Utraula is a city and a municipal board in Balrampur district in the Indian state of Uttar Pradesh. It is approximately 90 kilometres from the border with Nepal and 175 km in north east of Lucknow. Utraula is situated near the West Rapti River.

== Geography ==

Utraula is a Block in Balrampur district. It is one of 9 blocks in the district. The block has 114 villages hosting 22,204 houses. Utraula Town is divided in 29 wards. Utraula sits around 28.98 km from its district headquarter Balrampur. Surrounding districts are: Gonda district (40.8 km), Shravasti district (66.3 km), Siddharthnagar district (66.78 km), Sant Kabir Nagar district (88.88 km).

== Demographics ==
As of 2011 Indian Census, Utraula had a population of 32,145. Males constitute 76.2% and females 66.61%. The average literacy rate is 67.68%, lower than the national average of 71.48%: male literacy is 61%, and female literacy is 46%. 14.52% are under 0 — 6 years. The Muslim Khanzada form a large part of the rural population. 44.97% of the population is Muslim

==Culture==
The native languages of Utraula are Awadhi, Hindi and Urdu. Most people speak Awadhi, apart from official communication language. Utraula people use Hindi and Urdu language for communication.

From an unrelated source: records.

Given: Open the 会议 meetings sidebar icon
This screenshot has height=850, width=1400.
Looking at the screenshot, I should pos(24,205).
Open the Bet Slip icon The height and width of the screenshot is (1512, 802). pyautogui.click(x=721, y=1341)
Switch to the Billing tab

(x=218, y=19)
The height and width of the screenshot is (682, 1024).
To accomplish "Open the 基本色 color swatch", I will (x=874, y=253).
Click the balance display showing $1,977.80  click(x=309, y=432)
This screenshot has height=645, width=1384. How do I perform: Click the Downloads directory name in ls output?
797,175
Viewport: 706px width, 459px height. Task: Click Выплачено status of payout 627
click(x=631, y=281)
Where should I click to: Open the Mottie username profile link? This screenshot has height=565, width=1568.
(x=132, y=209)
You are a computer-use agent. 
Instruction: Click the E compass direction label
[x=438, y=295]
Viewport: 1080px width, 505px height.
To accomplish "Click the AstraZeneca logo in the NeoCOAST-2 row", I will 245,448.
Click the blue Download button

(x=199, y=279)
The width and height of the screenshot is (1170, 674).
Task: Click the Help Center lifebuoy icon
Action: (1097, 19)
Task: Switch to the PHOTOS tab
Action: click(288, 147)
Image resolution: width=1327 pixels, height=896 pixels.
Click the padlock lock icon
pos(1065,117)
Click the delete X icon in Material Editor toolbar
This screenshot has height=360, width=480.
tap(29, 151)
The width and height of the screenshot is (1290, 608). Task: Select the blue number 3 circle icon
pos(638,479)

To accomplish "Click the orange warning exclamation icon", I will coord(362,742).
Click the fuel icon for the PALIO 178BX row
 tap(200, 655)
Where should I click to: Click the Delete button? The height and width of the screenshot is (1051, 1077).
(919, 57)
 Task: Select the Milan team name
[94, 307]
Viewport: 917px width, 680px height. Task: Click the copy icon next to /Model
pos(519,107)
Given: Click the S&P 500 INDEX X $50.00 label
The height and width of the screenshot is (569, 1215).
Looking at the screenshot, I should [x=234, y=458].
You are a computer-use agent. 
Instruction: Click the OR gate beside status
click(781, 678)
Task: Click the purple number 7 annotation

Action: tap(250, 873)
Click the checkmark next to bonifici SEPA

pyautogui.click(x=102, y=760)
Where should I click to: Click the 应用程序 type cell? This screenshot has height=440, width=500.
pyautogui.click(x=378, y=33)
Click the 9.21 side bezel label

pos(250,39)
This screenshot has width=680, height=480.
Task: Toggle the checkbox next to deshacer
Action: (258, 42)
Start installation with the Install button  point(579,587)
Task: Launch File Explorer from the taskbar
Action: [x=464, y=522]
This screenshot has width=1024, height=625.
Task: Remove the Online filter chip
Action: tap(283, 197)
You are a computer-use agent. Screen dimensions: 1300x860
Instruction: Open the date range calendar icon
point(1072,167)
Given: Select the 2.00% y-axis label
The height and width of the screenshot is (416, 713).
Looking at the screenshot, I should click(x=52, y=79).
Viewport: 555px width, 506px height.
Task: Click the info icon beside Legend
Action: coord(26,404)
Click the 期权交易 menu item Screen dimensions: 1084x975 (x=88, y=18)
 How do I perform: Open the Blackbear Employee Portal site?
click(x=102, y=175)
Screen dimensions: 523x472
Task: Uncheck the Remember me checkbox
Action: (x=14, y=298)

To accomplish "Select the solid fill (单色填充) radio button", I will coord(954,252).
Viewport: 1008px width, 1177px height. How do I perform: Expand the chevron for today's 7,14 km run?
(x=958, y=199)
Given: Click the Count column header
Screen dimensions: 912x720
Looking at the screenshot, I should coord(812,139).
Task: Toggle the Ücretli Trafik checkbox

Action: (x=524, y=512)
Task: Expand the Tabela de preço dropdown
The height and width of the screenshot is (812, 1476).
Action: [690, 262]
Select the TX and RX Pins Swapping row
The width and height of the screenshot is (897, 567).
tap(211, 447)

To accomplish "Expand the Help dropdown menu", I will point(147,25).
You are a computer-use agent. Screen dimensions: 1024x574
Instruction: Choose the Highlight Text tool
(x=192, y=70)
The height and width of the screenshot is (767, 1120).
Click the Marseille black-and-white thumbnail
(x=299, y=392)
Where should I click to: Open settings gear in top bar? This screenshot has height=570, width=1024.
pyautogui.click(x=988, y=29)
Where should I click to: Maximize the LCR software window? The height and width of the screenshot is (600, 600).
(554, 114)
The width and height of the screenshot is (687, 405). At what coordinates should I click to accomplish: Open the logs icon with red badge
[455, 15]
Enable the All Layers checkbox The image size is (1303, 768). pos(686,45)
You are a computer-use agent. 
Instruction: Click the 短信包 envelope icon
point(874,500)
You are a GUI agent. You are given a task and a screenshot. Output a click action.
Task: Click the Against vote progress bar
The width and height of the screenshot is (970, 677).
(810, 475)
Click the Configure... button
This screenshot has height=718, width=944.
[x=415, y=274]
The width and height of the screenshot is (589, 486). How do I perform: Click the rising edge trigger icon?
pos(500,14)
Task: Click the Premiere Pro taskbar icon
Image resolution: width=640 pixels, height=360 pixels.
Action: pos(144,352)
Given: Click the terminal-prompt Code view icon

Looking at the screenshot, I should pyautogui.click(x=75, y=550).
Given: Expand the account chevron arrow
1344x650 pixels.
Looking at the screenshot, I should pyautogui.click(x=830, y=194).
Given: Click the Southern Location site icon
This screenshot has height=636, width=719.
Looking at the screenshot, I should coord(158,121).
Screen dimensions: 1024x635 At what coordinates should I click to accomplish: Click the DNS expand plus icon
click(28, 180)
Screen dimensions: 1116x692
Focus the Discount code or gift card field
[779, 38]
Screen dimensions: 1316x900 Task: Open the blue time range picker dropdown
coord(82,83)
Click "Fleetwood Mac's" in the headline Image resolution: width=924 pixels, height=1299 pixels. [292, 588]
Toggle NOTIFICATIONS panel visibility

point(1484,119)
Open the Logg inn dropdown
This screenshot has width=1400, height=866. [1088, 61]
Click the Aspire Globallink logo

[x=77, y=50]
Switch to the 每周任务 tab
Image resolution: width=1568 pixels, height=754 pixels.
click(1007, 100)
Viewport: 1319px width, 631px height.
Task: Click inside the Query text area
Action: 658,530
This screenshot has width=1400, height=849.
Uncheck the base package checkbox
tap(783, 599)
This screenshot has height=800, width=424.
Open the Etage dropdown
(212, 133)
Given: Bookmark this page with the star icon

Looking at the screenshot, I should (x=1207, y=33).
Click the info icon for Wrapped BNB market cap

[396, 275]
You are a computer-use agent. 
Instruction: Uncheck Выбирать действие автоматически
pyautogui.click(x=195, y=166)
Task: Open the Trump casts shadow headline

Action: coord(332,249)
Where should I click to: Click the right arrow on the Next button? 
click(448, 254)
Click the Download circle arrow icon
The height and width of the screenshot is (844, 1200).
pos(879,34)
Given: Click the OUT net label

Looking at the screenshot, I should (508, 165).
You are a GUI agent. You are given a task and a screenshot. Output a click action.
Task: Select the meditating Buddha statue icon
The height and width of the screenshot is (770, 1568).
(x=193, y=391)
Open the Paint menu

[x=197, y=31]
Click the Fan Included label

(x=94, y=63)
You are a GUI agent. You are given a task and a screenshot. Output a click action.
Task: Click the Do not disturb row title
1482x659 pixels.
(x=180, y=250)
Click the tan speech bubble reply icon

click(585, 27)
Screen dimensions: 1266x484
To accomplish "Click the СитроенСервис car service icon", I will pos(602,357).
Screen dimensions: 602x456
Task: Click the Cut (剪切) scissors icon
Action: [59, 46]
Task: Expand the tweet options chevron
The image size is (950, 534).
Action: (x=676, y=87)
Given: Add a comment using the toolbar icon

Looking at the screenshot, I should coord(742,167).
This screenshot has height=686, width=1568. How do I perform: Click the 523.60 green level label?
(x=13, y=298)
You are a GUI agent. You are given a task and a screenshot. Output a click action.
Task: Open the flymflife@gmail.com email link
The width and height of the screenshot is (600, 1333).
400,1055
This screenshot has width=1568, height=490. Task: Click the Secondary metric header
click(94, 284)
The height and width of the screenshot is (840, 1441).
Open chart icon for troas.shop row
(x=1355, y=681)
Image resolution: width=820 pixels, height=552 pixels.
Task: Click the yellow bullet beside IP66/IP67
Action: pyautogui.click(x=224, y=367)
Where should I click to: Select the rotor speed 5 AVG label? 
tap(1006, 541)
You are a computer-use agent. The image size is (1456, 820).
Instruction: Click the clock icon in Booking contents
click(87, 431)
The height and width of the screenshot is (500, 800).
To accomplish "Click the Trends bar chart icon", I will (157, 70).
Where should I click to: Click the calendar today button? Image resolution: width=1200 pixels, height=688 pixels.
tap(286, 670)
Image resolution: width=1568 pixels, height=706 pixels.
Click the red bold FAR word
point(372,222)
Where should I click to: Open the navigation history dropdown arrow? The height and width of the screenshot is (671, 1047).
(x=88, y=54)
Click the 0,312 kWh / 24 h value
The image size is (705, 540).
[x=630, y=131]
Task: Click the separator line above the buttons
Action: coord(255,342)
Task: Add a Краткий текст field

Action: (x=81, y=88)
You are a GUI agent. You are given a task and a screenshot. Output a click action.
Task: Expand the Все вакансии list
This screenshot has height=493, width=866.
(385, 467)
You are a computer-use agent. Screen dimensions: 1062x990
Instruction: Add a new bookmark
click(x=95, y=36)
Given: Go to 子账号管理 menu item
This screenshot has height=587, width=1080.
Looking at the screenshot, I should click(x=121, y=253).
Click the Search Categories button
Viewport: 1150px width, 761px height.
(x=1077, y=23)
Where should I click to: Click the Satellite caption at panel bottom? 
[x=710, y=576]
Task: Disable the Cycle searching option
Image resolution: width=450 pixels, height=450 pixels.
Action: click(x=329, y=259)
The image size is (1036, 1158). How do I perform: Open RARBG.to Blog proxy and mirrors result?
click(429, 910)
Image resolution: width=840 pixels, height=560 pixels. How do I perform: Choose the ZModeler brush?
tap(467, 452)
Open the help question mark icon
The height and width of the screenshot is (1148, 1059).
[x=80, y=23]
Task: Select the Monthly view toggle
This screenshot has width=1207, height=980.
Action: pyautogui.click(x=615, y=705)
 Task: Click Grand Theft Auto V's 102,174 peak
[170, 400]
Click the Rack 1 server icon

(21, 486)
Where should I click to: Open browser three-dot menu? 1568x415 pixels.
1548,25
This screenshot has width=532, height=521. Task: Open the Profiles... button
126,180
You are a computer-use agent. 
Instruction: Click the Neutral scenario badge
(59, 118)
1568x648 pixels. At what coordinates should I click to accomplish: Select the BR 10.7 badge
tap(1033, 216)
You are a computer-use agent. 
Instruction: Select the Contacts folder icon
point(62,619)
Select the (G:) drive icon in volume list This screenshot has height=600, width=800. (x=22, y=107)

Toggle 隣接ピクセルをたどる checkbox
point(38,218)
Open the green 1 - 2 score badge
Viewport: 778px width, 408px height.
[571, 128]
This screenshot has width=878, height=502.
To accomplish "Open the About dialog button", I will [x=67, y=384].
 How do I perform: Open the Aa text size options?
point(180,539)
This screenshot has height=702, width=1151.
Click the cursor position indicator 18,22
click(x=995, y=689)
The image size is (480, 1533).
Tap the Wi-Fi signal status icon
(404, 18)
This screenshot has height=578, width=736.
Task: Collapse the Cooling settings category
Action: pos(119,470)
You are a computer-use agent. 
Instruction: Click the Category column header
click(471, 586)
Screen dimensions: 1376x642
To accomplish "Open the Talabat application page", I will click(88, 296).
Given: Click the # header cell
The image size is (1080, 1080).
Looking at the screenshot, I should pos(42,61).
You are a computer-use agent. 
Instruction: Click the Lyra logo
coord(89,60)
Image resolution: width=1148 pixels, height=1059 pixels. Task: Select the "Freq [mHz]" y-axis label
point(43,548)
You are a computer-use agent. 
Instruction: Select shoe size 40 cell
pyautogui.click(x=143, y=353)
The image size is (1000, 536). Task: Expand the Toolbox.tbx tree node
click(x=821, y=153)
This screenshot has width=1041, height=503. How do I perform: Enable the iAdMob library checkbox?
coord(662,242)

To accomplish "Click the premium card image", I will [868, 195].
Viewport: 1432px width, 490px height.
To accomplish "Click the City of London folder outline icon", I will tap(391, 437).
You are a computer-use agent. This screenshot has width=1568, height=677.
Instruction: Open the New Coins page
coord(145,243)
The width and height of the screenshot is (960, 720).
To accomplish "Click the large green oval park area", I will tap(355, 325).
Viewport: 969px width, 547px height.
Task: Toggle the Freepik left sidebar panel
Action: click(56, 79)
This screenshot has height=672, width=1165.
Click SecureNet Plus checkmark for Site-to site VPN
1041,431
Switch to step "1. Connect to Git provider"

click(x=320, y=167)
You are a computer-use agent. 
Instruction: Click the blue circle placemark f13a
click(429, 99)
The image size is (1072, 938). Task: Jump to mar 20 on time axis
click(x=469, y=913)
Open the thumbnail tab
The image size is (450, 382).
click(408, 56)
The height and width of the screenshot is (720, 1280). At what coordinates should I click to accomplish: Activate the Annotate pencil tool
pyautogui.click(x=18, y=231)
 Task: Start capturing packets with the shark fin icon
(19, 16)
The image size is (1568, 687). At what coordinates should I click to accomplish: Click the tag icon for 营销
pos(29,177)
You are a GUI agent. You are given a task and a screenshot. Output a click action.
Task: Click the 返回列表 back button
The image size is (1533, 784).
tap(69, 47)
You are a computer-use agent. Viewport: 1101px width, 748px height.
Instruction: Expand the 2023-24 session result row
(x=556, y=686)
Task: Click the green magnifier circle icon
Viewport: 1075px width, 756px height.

- Film writer Haider Rizvi is from Utraula(Rehra Maafi) and has written famous Indian comedy shows like The great Indian Laughter Challenge, the feature film Siya and Rajkumar rao starrer film Bhool Chuk Maaf .

== Governance ==
A civil court Judge, SDM office and Sub Registrar Office are there.

==Transport==

===Bus===
There is a bus station in Utraula which is connected to Gonda, Lucknow, Balrampur, Ayodhya, Faizabad and Basti.

The nearest airport is Shravasti Airport, 45 km away.